(WORK REQUEST):
The answer must consist of each line of the records below that contains the string "address".

..............................

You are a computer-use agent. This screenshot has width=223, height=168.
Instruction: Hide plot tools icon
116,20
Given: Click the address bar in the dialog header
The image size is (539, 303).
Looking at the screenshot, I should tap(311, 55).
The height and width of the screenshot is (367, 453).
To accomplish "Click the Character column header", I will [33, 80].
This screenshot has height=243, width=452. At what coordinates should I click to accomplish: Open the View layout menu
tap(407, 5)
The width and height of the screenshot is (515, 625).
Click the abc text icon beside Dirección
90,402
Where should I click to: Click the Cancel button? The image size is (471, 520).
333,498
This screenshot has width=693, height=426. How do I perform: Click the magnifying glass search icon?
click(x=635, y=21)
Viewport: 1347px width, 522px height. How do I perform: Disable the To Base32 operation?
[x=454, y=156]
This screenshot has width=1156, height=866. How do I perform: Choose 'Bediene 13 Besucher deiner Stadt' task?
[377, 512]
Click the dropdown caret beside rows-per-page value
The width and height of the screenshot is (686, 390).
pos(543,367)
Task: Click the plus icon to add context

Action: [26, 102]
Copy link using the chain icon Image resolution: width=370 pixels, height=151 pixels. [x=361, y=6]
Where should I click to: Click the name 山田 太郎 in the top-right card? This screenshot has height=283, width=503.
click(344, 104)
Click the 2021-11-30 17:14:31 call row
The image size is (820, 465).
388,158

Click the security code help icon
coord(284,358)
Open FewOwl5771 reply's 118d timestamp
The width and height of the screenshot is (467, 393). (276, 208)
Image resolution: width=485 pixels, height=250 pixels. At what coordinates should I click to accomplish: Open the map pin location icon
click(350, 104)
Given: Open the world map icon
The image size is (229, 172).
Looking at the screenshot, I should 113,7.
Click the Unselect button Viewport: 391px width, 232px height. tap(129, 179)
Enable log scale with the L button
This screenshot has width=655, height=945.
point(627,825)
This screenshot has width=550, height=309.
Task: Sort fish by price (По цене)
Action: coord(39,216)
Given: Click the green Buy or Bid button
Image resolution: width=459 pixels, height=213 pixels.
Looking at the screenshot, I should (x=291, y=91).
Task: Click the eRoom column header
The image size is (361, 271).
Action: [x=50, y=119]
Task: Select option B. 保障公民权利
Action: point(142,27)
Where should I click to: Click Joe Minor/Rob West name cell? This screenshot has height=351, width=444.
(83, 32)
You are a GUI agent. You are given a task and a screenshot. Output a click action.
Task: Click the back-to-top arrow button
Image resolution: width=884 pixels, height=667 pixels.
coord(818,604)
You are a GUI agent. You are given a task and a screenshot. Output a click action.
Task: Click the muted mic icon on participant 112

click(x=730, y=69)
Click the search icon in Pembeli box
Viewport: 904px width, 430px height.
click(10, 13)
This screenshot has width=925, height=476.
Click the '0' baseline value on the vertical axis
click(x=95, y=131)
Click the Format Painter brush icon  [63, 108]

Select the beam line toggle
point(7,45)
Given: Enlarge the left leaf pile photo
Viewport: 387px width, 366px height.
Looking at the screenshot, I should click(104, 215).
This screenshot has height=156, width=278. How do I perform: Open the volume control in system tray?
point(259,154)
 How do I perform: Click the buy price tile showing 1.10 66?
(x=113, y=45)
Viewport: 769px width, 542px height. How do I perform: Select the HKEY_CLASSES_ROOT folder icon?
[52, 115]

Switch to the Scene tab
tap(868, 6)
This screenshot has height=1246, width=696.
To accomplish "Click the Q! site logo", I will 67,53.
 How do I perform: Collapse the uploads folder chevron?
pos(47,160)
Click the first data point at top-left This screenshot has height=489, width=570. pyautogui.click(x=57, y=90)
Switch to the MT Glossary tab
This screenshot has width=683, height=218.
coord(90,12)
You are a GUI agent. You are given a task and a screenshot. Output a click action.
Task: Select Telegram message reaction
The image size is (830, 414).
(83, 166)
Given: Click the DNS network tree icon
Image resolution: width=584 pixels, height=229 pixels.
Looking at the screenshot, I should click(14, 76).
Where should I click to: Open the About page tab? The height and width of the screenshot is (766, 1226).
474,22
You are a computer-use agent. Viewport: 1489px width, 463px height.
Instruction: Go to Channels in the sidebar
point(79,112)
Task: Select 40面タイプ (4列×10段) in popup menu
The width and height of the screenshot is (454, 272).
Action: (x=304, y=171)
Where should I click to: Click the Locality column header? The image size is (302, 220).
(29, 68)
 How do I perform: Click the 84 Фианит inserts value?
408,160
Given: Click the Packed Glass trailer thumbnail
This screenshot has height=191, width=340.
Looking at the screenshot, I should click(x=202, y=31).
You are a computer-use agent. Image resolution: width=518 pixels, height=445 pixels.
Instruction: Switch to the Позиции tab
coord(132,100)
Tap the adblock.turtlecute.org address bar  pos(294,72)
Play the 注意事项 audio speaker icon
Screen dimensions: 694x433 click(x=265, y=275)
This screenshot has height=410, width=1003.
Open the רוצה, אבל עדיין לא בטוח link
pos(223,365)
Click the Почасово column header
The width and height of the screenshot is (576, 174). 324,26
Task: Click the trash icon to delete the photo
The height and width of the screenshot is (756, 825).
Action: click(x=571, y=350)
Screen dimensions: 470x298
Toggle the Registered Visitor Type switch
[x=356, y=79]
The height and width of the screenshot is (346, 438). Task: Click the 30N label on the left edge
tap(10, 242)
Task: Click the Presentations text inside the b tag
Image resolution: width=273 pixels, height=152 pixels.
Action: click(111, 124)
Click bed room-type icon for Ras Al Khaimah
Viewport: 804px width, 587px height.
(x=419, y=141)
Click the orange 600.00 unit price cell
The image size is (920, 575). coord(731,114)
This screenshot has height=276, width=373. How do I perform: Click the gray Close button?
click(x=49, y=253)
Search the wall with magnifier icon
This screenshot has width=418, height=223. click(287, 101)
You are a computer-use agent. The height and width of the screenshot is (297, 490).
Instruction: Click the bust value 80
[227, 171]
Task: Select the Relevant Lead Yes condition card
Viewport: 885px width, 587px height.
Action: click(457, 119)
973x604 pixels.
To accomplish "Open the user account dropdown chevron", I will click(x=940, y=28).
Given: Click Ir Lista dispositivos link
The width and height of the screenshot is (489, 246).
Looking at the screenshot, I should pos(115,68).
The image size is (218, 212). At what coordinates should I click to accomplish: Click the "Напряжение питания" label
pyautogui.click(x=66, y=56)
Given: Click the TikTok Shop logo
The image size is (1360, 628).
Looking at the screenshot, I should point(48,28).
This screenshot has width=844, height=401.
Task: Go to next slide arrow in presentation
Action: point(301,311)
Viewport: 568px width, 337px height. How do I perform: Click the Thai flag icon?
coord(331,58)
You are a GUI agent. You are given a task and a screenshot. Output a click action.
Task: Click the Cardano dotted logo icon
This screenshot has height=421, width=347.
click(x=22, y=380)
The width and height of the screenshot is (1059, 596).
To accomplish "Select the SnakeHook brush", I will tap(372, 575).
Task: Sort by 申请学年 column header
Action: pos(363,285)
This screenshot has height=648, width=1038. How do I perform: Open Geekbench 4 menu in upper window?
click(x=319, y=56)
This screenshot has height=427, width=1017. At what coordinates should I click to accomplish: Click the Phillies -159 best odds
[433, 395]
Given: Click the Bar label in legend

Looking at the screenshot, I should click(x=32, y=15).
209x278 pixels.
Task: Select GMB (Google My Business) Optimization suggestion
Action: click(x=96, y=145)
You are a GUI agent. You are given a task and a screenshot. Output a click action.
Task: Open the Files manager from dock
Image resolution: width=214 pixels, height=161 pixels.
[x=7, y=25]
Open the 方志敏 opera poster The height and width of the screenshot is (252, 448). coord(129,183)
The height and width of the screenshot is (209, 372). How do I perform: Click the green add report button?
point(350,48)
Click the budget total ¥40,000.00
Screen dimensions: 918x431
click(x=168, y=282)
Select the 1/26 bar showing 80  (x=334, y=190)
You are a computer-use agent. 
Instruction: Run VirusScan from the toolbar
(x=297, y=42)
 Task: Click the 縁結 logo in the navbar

..............................

(RESPONSE TO THE TASK):
Given: Click the address bar in the dialog header
Tap the adblock.turtlecute.org address bar  pos(294,72)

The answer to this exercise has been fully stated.